23. Blijf nooit onder de last staan en begeef u er nooit onder.
Signaleer en verbied toegang tot de zone onder de last.
24. Als het toestel niet gebruikt wordt, moet het buiten het bereik
van onbevoegde personen geplaatst worden.
25. De gebruiker moet er tijdens het gebruik voor zorgen dat de
synthetische Minifor™ hijskabel constant door de last
gespannen is.

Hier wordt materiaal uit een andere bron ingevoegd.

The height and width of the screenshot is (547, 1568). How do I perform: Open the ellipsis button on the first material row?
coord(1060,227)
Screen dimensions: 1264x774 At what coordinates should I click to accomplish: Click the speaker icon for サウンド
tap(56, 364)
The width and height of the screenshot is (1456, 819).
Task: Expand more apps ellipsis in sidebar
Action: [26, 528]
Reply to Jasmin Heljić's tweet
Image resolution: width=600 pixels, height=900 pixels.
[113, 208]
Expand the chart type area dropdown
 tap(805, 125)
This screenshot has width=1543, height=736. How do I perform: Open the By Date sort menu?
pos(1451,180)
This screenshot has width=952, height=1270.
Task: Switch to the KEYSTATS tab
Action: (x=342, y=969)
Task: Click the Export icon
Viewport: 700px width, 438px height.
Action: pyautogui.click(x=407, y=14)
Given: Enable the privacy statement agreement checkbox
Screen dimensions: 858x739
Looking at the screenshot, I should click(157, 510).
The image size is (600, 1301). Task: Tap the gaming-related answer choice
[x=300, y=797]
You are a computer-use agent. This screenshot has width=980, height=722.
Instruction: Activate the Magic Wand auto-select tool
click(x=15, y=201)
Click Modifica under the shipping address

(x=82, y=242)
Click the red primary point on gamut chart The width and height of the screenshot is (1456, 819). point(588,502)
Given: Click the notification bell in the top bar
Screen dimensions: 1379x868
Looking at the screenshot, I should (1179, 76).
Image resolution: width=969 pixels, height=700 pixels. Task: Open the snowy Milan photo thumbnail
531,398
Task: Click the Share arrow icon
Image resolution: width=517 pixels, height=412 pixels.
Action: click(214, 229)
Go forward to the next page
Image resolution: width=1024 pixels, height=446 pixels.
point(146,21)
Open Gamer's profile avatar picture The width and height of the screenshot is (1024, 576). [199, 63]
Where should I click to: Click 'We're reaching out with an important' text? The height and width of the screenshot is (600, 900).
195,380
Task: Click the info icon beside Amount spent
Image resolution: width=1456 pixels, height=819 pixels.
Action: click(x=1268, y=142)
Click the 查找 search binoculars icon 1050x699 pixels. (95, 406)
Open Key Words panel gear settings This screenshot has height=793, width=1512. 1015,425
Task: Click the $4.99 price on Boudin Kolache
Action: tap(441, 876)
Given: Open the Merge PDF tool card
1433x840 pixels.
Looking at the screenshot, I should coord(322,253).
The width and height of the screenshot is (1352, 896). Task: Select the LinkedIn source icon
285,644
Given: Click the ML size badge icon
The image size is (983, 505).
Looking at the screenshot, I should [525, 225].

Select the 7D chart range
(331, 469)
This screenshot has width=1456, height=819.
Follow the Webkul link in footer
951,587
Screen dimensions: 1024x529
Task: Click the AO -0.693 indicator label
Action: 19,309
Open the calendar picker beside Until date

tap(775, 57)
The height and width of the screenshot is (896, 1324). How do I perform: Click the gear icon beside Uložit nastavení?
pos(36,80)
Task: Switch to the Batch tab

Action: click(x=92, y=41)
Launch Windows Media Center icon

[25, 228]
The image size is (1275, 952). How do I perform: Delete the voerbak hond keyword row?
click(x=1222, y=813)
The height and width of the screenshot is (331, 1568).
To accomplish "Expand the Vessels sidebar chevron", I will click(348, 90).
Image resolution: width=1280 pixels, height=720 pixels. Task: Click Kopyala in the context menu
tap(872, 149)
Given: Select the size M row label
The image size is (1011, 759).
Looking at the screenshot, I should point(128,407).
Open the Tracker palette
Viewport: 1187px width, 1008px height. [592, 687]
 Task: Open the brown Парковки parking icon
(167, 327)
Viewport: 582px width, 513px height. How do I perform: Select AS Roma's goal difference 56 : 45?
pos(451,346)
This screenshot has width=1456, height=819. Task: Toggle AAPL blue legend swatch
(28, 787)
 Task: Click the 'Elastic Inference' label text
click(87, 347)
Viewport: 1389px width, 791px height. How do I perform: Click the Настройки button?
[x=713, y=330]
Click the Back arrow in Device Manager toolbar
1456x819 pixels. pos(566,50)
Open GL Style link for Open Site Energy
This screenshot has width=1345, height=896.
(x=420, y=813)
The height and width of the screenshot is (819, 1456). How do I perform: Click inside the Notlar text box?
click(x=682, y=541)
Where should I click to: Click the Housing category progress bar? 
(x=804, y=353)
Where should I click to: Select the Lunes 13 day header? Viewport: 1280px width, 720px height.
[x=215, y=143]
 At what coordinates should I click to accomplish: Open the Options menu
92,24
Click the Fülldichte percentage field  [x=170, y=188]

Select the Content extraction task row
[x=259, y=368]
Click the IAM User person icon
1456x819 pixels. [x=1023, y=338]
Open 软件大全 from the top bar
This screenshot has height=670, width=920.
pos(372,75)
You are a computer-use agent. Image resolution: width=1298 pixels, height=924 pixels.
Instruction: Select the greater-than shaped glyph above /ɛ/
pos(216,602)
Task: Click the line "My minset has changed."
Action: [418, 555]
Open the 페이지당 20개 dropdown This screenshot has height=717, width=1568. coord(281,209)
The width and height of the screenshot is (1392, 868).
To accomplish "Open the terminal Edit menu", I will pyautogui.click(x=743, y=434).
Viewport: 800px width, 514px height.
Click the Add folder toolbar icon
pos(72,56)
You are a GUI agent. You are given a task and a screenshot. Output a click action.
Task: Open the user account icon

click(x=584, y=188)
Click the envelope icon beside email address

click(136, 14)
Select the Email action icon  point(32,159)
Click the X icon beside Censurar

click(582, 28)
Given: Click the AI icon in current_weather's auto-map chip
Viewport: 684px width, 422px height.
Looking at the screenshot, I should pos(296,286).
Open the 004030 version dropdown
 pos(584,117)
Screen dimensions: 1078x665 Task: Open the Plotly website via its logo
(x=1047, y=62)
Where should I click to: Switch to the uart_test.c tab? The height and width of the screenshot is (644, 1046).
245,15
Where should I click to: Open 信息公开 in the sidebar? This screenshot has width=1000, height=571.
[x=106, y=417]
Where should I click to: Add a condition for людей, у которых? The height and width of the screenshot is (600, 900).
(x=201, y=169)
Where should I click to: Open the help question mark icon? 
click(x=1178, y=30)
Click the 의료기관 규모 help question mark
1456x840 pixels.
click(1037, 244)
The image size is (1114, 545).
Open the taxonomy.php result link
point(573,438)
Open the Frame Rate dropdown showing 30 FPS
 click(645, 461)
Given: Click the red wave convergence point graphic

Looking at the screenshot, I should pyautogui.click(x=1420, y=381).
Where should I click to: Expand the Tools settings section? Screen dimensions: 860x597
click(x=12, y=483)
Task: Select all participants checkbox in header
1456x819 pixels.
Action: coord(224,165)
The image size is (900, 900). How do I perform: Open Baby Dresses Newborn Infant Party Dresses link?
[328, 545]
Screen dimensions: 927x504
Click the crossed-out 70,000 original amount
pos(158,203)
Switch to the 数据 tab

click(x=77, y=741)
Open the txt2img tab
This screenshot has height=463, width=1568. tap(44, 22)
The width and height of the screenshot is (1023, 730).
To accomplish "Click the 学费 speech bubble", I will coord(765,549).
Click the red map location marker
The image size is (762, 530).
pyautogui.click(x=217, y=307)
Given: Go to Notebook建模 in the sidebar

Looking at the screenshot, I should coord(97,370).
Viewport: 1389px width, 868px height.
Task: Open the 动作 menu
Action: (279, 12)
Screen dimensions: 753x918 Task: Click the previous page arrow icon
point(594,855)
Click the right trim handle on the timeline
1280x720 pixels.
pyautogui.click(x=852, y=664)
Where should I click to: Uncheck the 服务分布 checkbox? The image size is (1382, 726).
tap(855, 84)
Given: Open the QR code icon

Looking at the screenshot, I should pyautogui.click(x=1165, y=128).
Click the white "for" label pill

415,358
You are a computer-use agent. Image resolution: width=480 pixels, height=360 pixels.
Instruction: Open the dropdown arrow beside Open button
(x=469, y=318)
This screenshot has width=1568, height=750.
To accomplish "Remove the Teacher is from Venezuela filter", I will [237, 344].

Er dient vooral opgelet worden dat de spanning
in de kabel niet tijdens het dalen door een obstakel
geneutraliseerd kan worden, waardoor de kabel eventueel kan
breken als de last zich van zijn obstakel bevrijdt.
26. Het toestel moet periodiek door een door Tractel
®
erkend
reparateur gecontroleerd worden, zoals aangegeven in deze
handleiding.
27. Als het toestel definitief niet meer gebruikt wordt, dan moet het
zodanig afgediend worden dat het gebruik ervan verboden is.
Respecteer de reglementering omtrent de milieubescherming.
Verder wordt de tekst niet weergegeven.